1.1. Collection of plant material and isolation of bacteria from rhizosphere
Five rape plants (variety of Arazzo) were collected from a field cultivated with rape in Górsk (Poland 53°01'46.1"N 18°26'59.4"E). Firstly, the soil surrounding the root was removed, then the separated roots of the plant were washed with sterile distilled water to remove the remaining soil. The cleared roots were cut with a sterile scalpel into 1-2 cm pieces and prepared in the appropriate decimal dilutions. Subsequently, surface spreading was carried out on nutrient agar medium (Biomaxima, Poland) supplemented with (40 µg/ml) antifungal agent amphotericin B to prevent the growth of mold and fungi. The plates were incubated at 28 °C for 72 hours. Fifty colonies were selected and used for further study.
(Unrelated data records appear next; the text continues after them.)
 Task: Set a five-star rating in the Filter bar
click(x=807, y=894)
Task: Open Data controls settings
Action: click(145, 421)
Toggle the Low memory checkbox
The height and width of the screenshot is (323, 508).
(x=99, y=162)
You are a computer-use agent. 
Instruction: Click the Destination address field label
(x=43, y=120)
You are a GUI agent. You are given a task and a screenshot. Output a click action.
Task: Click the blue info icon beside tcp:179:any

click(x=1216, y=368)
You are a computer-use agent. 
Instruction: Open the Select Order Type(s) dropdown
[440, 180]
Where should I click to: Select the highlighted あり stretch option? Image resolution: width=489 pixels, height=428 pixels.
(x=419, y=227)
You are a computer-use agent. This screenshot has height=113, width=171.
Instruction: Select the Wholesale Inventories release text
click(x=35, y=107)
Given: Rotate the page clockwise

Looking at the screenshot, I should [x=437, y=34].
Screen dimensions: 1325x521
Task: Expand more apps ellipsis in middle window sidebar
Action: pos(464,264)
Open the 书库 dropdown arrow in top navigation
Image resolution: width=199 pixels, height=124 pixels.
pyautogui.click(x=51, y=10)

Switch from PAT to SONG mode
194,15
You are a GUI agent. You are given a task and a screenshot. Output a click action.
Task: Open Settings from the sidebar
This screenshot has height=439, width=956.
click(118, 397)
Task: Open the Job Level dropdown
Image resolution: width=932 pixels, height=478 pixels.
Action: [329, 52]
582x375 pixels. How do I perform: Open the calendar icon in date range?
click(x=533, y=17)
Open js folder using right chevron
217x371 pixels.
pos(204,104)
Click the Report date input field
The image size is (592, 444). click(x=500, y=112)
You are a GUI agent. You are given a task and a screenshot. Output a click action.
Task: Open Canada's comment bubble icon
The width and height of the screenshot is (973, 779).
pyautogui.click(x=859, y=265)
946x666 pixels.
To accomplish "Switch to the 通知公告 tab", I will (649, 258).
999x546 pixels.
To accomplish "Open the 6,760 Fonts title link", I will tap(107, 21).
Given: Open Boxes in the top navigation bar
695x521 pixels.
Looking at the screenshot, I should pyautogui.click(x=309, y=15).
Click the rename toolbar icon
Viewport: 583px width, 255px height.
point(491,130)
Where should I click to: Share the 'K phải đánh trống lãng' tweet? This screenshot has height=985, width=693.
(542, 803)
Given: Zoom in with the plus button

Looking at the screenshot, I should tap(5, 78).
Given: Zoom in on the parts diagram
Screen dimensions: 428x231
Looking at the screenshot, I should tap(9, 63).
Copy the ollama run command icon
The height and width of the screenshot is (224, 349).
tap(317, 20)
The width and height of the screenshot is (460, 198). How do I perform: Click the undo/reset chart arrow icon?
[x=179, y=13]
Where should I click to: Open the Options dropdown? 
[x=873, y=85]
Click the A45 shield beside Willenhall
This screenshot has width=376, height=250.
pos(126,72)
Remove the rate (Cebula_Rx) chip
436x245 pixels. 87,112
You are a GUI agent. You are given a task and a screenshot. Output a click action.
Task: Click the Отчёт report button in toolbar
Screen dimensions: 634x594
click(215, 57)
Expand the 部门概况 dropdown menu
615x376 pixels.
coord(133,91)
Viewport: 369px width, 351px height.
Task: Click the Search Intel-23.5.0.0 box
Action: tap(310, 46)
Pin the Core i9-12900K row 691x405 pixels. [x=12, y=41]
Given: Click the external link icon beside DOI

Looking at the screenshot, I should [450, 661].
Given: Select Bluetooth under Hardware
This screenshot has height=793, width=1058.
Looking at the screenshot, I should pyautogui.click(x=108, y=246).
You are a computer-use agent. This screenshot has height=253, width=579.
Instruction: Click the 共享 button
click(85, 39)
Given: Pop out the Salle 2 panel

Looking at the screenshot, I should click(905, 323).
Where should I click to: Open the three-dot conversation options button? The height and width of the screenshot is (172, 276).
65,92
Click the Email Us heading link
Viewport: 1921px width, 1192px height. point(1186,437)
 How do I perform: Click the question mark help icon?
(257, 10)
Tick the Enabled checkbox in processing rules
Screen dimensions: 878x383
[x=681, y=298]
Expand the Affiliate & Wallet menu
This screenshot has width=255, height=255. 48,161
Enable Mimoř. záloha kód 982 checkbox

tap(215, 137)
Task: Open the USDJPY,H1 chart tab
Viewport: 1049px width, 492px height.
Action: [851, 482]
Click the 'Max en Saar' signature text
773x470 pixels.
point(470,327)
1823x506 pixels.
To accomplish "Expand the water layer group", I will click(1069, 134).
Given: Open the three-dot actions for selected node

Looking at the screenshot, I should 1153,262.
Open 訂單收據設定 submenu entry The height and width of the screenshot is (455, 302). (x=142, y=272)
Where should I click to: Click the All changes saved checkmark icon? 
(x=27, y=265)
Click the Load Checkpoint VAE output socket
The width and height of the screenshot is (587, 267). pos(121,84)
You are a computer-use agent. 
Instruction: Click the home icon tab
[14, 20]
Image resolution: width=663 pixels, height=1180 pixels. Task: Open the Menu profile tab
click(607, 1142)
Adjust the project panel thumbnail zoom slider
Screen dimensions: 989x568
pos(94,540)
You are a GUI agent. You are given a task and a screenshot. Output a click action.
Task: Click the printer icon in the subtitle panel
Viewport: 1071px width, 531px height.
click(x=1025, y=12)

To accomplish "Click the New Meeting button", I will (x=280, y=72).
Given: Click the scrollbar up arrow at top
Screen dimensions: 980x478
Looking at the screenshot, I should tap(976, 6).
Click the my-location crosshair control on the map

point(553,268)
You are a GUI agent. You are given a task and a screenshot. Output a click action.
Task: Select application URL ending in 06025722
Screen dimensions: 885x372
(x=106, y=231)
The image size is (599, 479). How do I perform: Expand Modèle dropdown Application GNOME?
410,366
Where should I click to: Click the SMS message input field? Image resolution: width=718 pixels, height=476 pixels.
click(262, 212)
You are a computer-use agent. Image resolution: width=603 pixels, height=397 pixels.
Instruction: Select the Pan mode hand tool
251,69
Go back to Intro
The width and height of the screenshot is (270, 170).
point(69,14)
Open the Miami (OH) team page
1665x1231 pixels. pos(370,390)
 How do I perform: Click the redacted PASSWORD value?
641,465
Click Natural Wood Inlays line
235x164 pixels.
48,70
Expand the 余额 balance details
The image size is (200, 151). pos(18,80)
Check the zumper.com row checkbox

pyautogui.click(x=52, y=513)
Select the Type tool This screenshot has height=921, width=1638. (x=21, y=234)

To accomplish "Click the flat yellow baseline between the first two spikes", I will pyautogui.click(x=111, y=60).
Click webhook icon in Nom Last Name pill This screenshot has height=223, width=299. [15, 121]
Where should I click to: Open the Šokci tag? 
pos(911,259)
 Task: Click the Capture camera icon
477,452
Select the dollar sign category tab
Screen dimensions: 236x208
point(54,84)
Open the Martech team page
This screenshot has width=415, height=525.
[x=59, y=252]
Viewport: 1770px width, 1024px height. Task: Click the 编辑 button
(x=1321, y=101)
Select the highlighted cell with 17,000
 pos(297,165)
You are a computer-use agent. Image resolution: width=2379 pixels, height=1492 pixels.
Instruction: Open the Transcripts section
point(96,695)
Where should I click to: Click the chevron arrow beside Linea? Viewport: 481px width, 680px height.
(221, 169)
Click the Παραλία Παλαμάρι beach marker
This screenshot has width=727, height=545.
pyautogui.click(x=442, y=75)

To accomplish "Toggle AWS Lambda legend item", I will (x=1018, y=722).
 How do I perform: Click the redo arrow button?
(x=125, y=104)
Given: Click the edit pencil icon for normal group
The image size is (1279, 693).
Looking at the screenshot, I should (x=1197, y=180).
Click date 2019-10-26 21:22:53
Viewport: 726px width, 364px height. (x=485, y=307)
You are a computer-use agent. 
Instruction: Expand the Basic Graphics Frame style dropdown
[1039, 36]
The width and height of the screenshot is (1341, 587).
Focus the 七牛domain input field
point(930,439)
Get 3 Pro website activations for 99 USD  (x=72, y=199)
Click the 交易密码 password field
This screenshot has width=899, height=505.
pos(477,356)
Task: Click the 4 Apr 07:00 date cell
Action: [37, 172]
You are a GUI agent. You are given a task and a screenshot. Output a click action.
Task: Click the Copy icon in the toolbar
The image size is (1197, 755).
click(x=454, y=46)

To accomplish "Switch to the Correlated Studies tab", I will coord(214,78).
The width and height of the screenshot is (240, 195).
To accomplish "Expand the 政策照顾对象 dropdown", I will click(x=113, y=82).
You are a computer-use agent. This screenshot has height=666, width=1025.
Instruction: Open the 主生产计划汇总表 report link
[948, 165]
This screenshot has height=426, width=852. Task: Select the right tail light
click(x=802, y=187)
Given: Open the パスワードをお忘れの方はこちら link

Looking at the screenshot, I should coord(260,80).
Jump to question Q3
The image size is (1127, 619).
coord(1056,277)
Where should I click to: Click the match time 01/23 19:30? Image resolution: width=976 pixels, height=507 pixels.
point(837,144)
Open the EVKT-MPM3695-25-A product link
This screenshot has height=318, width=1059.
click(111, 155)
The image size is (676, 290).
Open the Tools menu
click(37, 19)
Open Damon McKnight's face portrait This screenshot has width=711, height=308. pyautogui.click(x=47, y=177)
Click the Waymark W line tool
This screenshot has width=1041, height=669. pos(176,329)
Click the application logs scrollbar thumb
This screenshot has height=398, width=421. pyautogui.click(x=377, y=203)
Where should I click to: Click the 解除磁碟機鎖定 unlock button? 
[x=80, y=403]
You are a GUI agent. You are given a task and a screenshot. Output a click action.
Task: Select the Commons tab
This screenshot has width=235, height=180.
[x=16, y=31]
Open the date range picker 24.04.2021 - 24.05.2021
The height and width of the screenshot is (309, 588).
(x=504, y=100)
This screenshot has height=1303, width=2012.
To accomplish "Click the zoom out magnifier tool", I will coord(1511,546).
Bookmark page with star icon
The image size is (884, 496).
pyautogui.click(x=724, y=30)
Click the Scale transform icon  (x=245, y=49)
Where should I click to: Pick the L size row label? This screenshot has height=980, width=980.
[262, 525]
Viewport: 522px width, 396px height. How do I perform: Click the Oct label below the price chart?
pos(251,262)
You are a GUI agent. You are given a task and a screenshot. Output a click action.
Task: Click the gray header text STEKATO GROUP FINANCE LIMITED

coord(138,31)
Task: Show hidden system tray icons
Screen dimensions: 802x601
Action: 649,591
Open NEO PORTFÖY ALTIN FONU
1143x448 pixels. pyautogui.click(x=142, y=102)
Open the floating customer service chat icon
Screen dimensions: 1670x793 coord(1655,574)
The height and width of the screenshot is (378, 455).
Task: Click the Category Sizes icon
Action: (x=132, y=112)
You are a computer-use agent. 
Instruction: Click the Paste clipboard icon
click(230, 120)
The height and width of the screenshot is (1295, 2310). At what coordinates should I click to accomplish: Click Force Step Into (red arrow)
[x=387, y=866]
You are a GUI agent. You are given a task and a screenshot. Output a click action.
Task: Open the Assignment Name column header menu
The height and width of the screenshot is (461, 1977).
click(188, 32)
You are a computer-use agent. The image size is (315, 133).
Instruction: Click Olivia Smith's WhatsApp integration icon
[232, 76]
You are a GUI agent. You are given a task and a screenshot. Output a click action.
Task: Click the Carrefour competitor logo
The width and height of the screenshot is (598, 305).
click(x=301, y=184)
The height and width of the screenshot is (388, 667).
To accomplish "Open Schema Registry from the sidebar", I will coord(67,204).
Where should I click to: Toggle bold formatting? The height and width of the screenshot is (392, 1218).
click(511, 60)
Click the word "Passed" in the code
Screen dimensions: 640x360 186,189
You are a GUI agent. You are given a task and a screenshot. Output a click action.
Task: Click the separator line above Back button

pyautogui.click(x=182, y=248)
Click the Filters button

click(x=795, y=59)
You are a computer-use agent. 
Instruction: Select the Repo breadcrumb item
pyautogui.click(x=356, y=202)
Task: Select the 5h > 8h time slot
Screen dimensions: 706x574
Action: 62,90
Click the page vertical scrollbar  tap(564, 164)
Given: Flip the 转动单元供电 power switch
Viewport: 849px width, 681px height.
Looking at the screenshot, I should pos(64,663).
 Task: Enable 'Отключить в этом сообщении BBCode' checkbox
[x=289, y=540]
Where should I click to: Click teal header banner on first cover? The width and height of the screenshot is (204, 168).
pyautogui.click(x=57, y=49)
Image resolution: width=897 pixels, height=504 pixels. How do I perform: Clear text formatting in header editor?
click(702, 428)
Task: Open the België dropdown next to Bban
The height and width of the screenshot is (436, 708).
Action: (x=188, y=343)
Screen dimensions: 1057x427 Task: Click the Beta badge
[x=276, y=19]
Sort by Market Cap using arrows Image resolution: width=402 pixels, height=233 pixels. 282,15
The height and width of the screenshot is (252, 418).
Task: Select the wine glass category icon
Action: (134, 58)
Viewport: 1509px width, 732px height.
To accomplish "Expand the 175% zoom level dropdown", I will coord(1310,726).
The selection was made based on their color, shape and size.
1.2. Determination of PGPR traits
1.2.1. Determination of IAA production
To determine the amounts of indole-3-acetic acid (IAA), a colorimetric technique was performed with Salkowski's method using Van Urk Salkowski reagent (Ehmann 1977). The isolates were grown in medium containing (g/l): peptone 5.0; yeast extract 3.0; L-tryptophan 1.0, and were incubated at 28°C for 4 days. After incubation, the cultures were centrifuged (10 000 rpm/ 10 min). The supernatant was reserved and 1 ml was mixed with 2 ml of Salkowski's reagent (2 % 0.5 FeCl3 in 35 % HCLO4 solution), then kept in the dark. After 30 minutes of incubation, IAA concentration was measured using Hitachi U-2500 spectrophotometer at a wavelength of 530 nm, relative to a standard curve.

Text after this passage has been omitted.